Puerto Rico is an island situated in the northeastern Caribbean Sea, its northern shore facing the Atlantic Ocean. Two small islands off the east coast, Vieques and Culebra, are administratively parts of Puerto Rico, as is Mona Island to the west. It lies approximately 50 miles east of the Dominican Republic, 40 miles west of the Virgin Islands, and 1,000 miles southeast of the U.S. state of Florida. Its governor is Pedro Pierluisi.
Puerto Rico, officially Commonwealth of Puerto Rico (or Estado Libre Asociado de Puerto Rico in Spanish), is a self-governing island commonwealth of the West Indies associated with the USA.
Puerto Rico has a tropical climate with little seasonal variation, although local conditions vary according to elevation and exposure to rain-bearing winds. Plant life is abundant and varied. Tropical rainforests cover parts of the north side of the island. Puerto Rico has more than 200 species of birds, but land animals are mostly confined to nonpoisonous snakes, lizards, mongooses, and the coquí -a frog whose name is onomatopoeic with its call (“co-kee!”) and which has become a kind of national mascot.
In the early 16th century, Spanish explorers founded San Juan. The United States took possession of the island in 1898 until the mid-20th century.

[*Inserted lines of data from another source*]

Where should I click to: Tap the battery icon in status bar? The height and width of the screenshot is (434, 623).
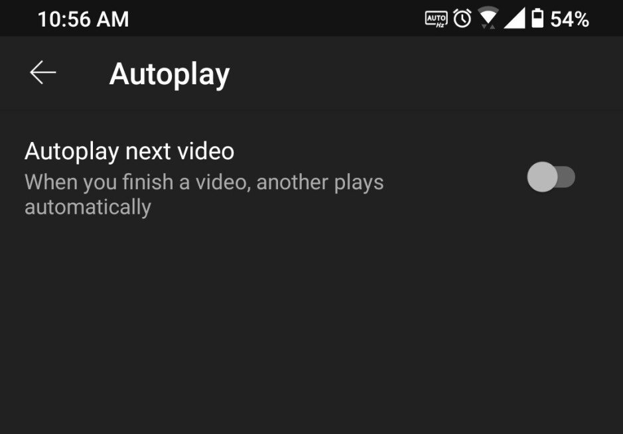pyautogui.click(x=537, y=19)
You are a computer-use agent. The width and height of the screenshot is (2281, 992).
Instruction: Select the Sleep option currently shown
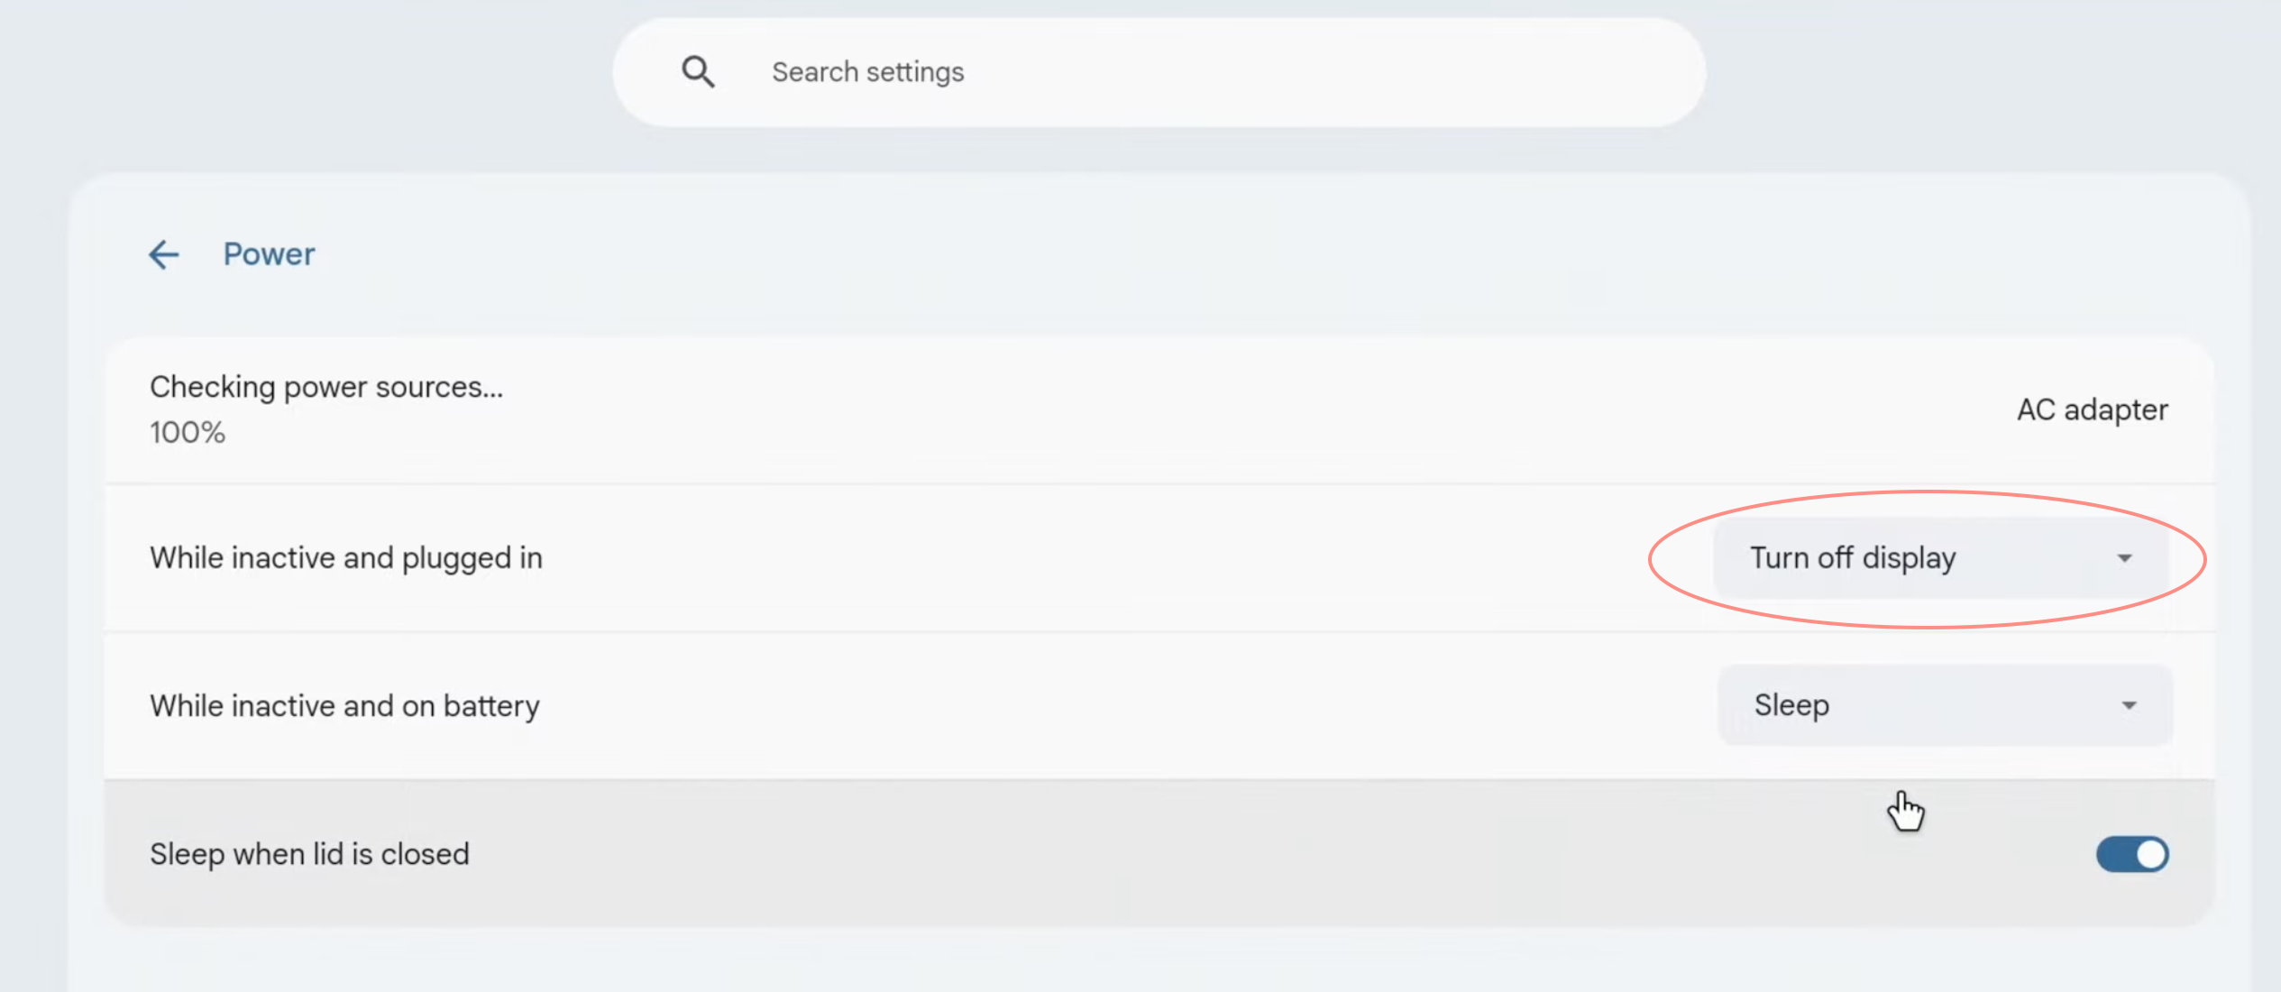click(1791, 705)
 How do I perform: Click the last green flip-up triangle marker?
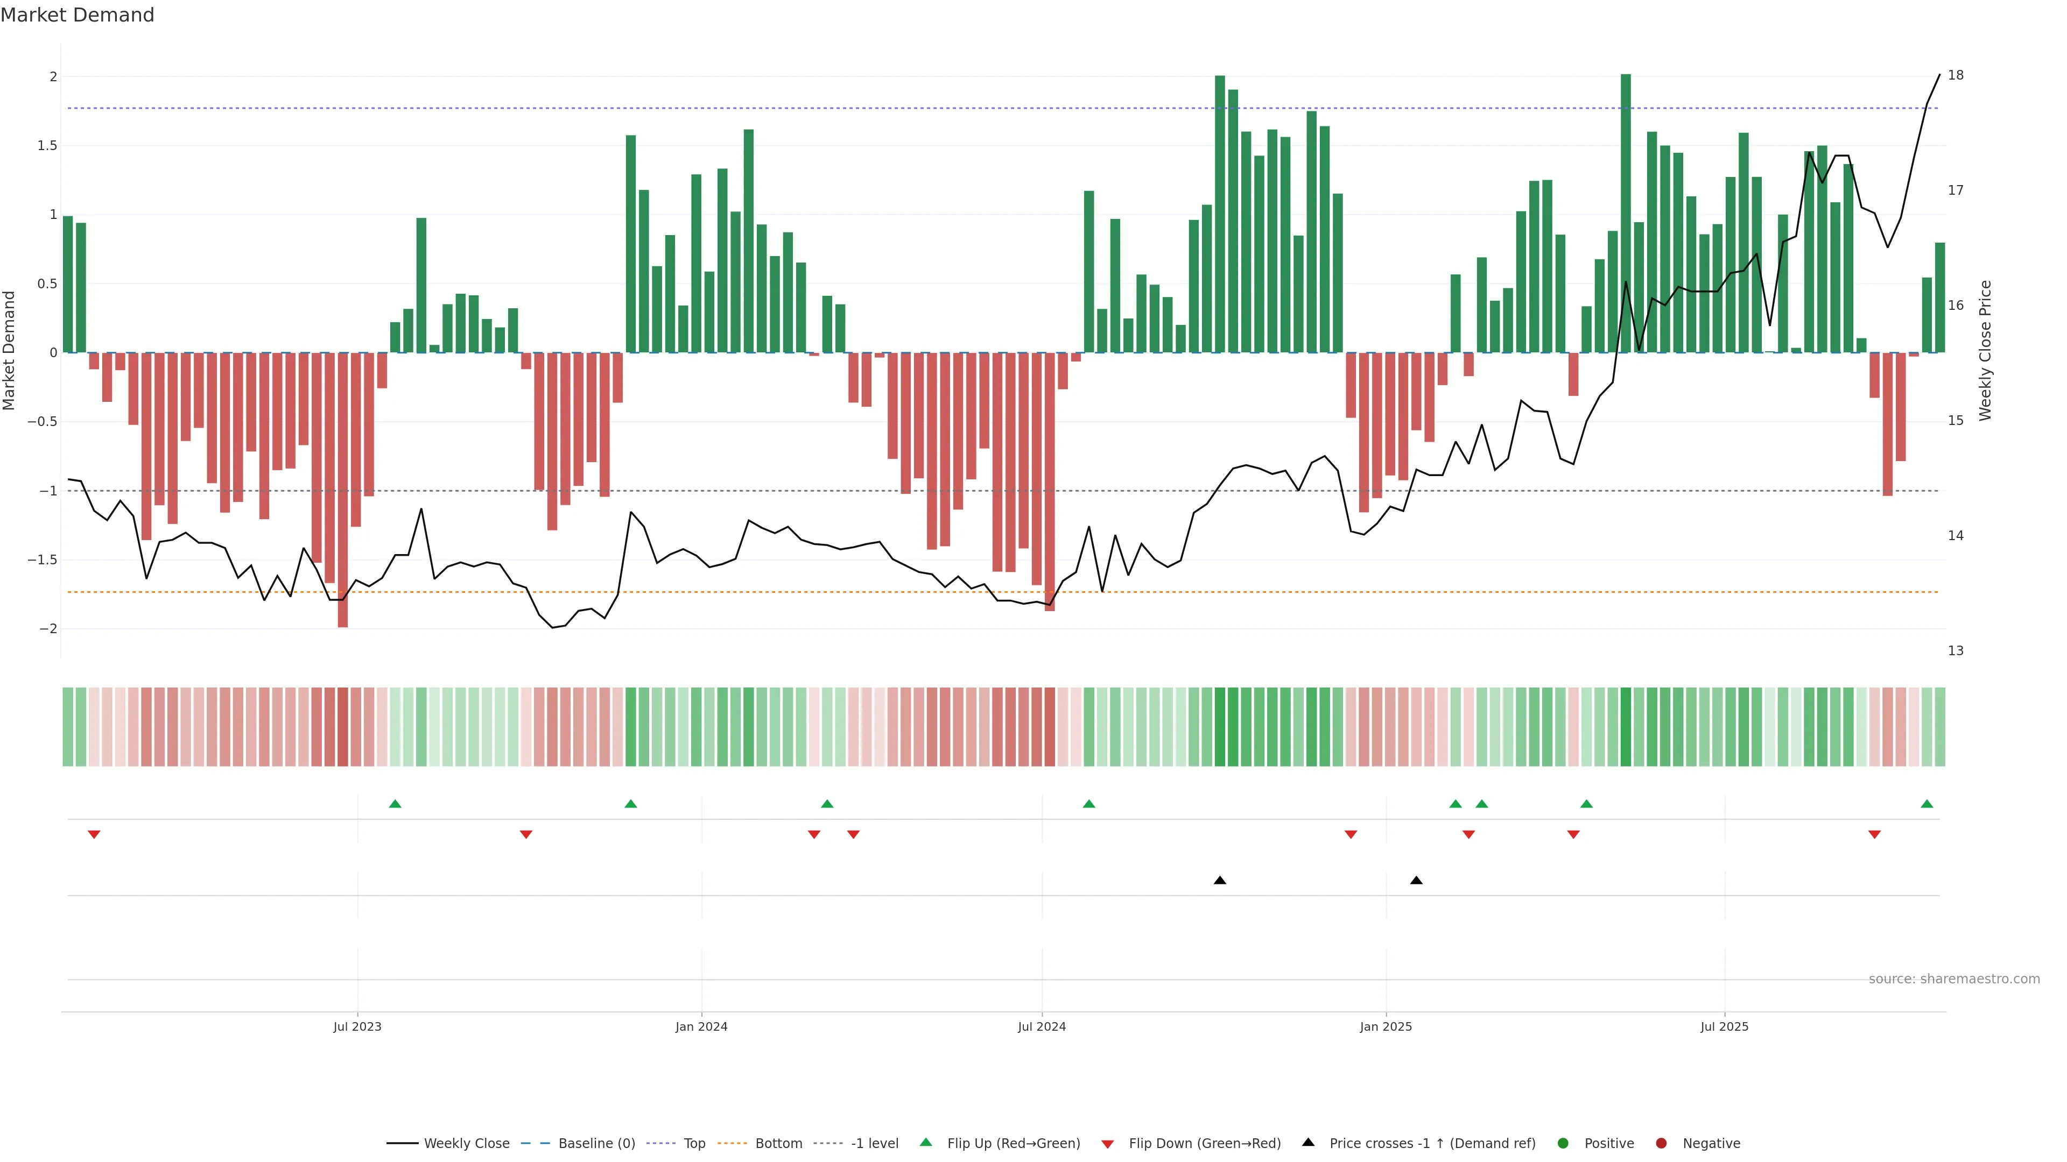pyautogui.click(x=1927, y=804)
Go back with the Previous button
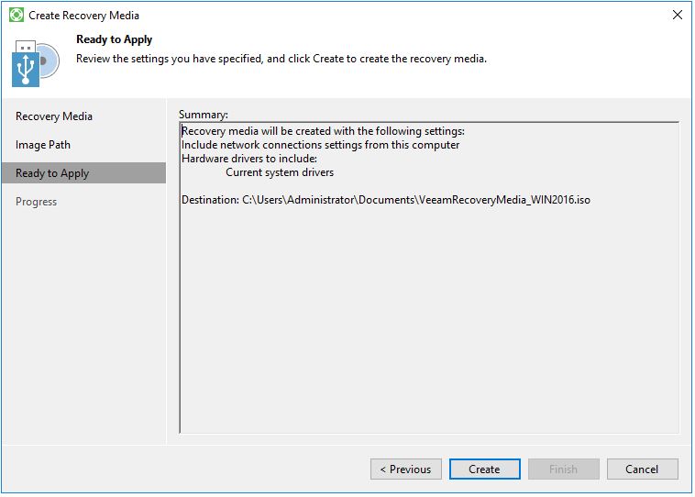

Puerto Ricans have been U.S. citizens since 1917, and can move freely between the island and the mainland; however, as residents of an unincorporated territory, American citizens in Puerto Rico are disenfranchised at the national level, do not vote for the president or vice president, and generally do not pay federal income tax.
Beginning in the mid 20th century, the U.S. government, together with the Puerto Rico Industrial Development Company, launched a series of economic projects to develop Puerto Rico into an industrial high-income economy.